Freedman’s most egregious mistake, however, was to introduce her podcast by going into minute (and questionable) detail about Gay’s access requirements. Freedman revealed discussions with Gay’s publicists about lifts, stairs and chairs: reducing Gay to a freaky body that doesn’t belong in the world – the very thing her book asks people not to do.
Feminist books, magazines and now websites have allowed consciousness-raising to move out of small intimate groups, opening up a proliferation of stories for women to read anywhere at any time. Observing the US scene, Tolentino says the personal essay trend is all but over.
But books marketed as popular feminist texts have been (and remain) increasingly personal and memoir-based. Often now written by women who are celebrities (Lena Dunham, Sheryl Sandberg, Caitlin Moran …), their life story becomes both the example and proof of the author’s feminist credentials.
The very personal tone in which popular feminism is conducted today can be traced back to both second-wave consciousness-raising and the confessional column of women’s magazines. Although Gay is an academic and cultural commentator as well as a feminist celebrity, as the Mamamia interview debacle showed, these two traditions can collide, creating a new set of problems where the political can become unhelpfully personal.
I’m not suggesting we give Freedman, a publisher who made her name as the youngest editor of Australian Cosmopolitan, a free pass. I am suggesting, though, that we shouldn’t have been surprised by the way this story turned out. Freedman apologised to Gay almost as soon as her interview was published, but her No Filter personal podcast thrives, with Freedman recently tweeting it has reached 4 million downloads.

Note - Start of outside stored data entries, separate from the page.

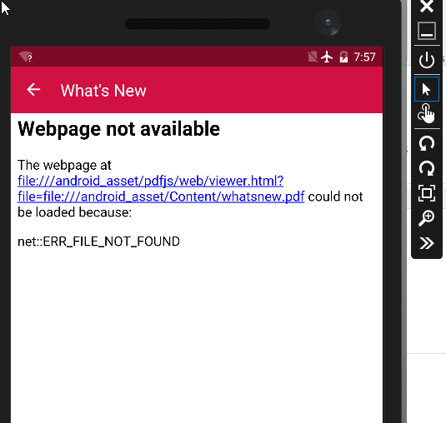Tap the no SIM card status icon

[x=313, y=57]
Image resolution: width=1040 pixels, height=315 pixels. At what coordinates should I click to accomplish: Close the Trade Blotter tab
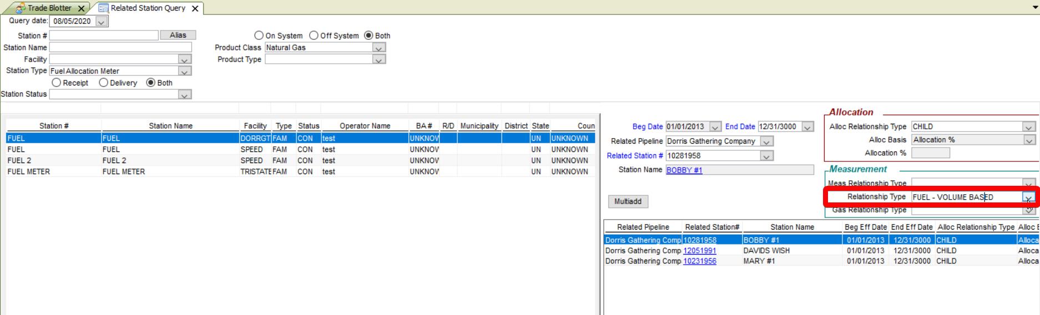[x=81, y=8]
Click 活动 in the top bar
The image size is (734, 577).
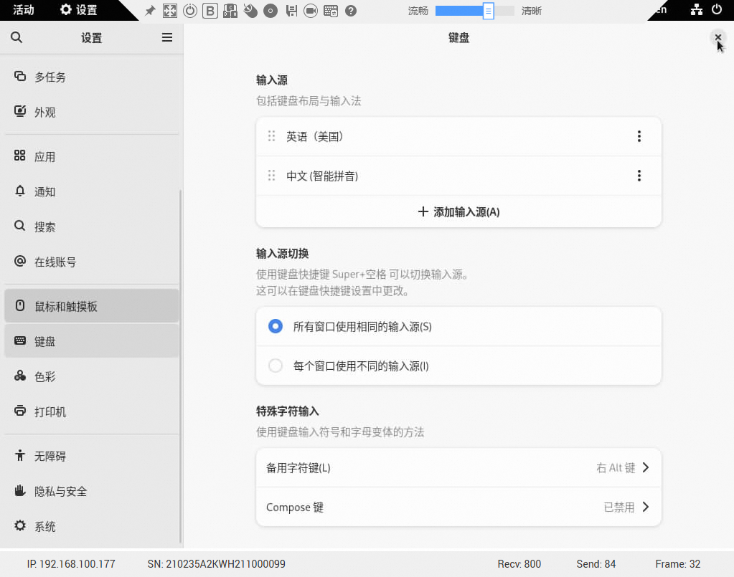(x=24, y=10)
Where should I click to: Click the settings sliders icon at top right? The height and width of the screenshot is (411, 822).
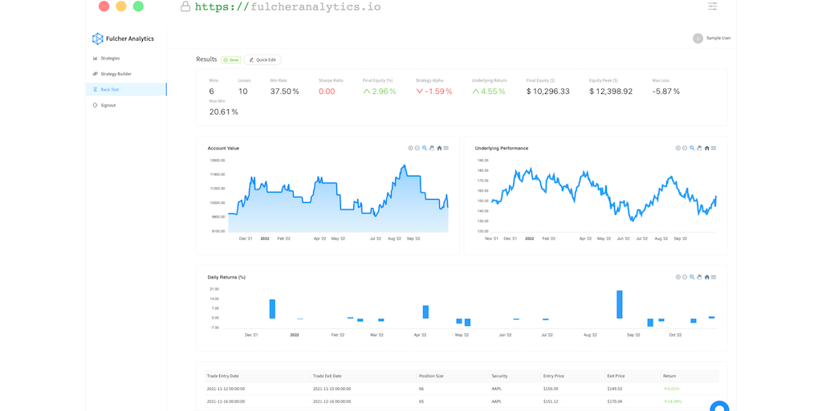click(713, 6)
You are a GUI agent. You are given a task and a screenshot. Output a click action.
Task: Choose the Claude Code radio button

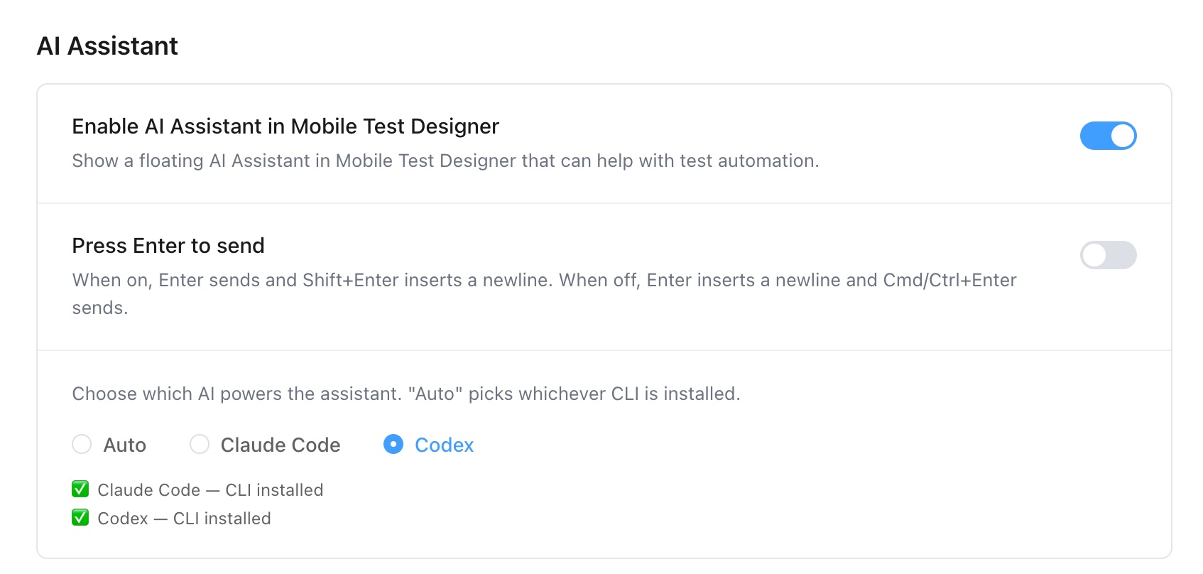coord(200,444)
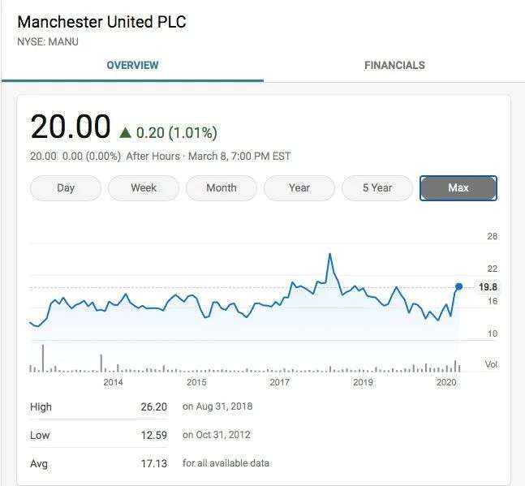Select the Max range button
Screen dimensions: 525x486
[x=458, y=188]
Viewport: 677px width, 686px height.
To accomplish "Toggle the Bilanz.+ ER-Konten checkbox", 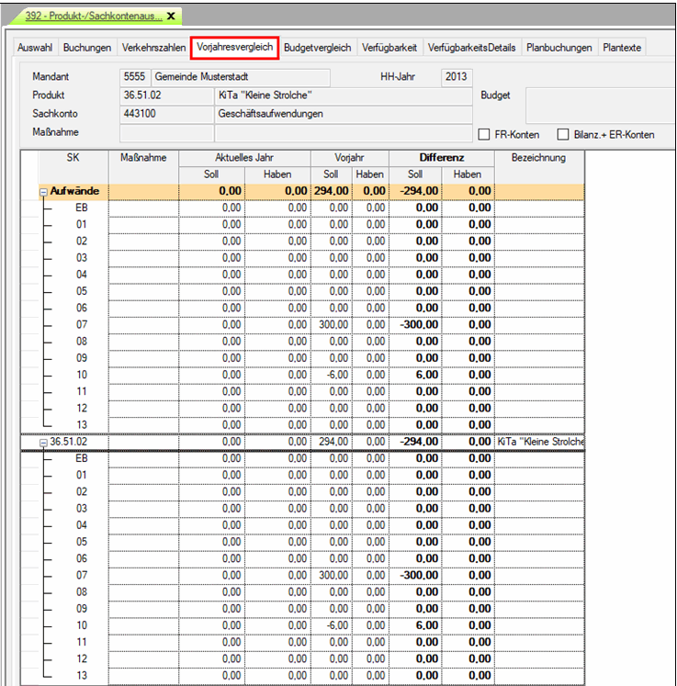I will [563, 135].
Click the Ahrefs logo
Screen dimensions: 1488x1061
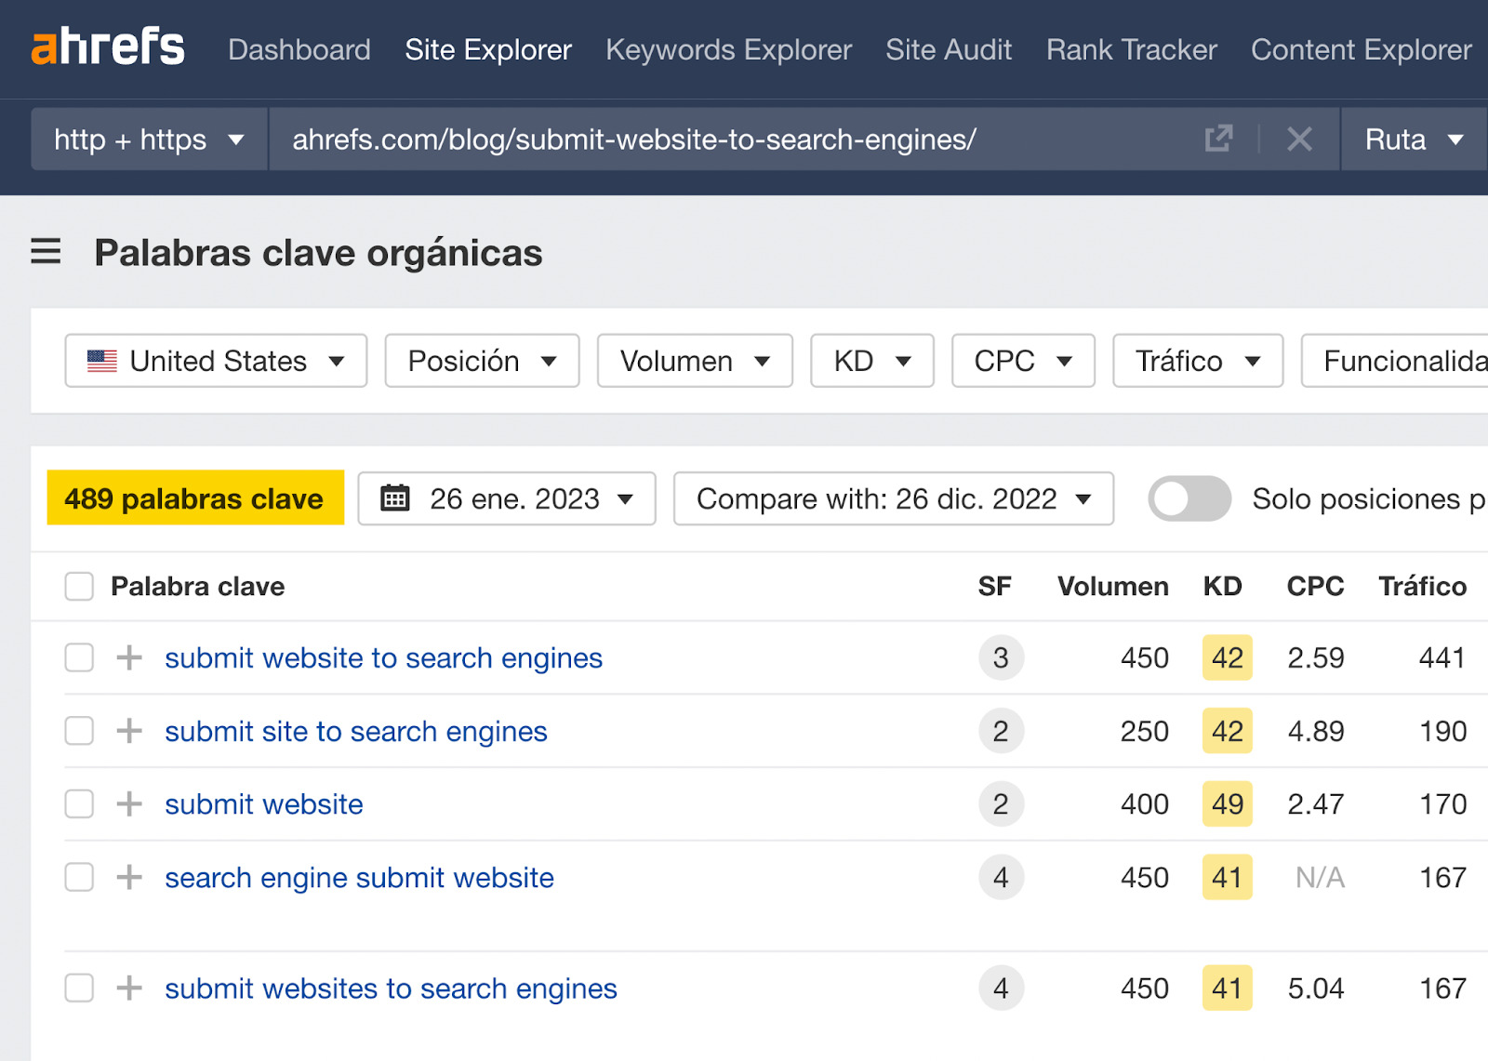108,47
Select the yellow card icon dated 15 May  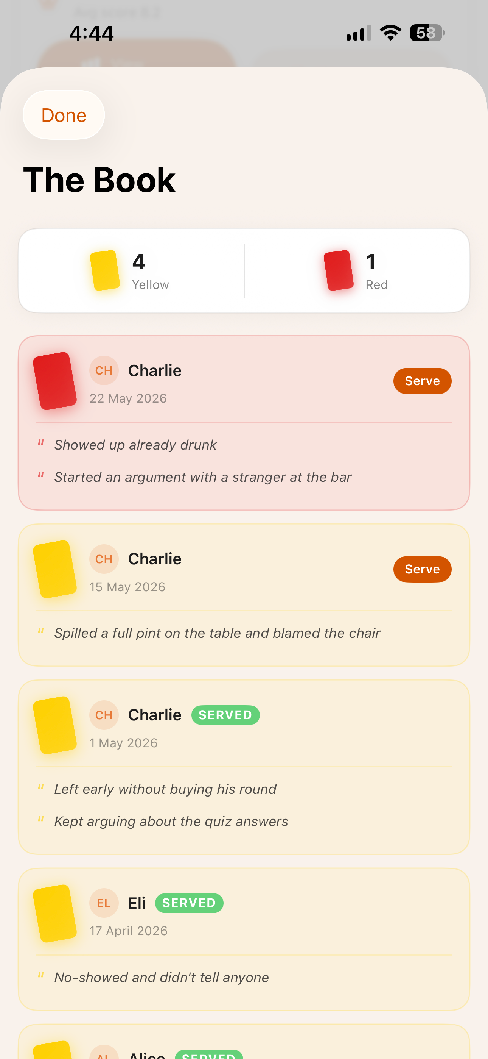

With their roots in the new left and anti-capitalist counter culture, it’s not surprising many early women’s liberationists opposed the beauty industry and the commodification of women’s bodies. They weren’t against sex (who is?), but rather the “commercial exploitation of sex”, as an early Sydney women’s liberation group told Julie Rigg in a 1969 interview with The Australian.
Now, on Welteroth’s Teen Vogue, articles about make-up and hairstyles, or a bathing suit brand worn by model Bella Hadid, jostle with serious stories about cinematic representations of eating disorders. And while Mamamia will run body-positive stories, it’s often tied to products you can buy, like active wear and tights for larger women.
Welteroth and Teen Vogue haven’t been described as “woke” without good reason. And they are challenging publishers and the broader community’s preconceptions about what young readers are interested in.
But the site is still bound to the genre’s code of presenting attractive bodies and aspirational lives. So it will run a critical article about cultural appropriation at Coachella music festival – and illustrate it with Instagram images of stunning models and a Jenner family member wearing an American headdress.
On the face of it, it was encouraging when Welteroth told her Sydney audience her plans for Teen Vogue include bringing young girls together “IRL” to “actually have conversations around the table where they can have their voices heard and work together to try to now solve some of these problems in the world we talk about”.
But this is consciousness-raising version 2.0, branded VogueTM. It has to be a good thing for a struggling and isolated teen to read about a celebrity coming out, or coping with depression, or the mechanics of safe anal sex. But I find it hard to celebrate what is also, in many ways, a major corporation effectively “selling your politics” back to you, as one friend recently put it.
I’m not the target audience. And I don’t think it would be terrible if those Vogue-convened consciousness-raising sessions came with a gift pack of a rainbow tattoo for Pride Week, a T-shirt with a Black Lives Matter-endorsed fist logo, and even purple eyeshadow for feminism. But I can’t help feeling like I’m back in primary school, being marched down to the beauty professionals to learn how to be a woman.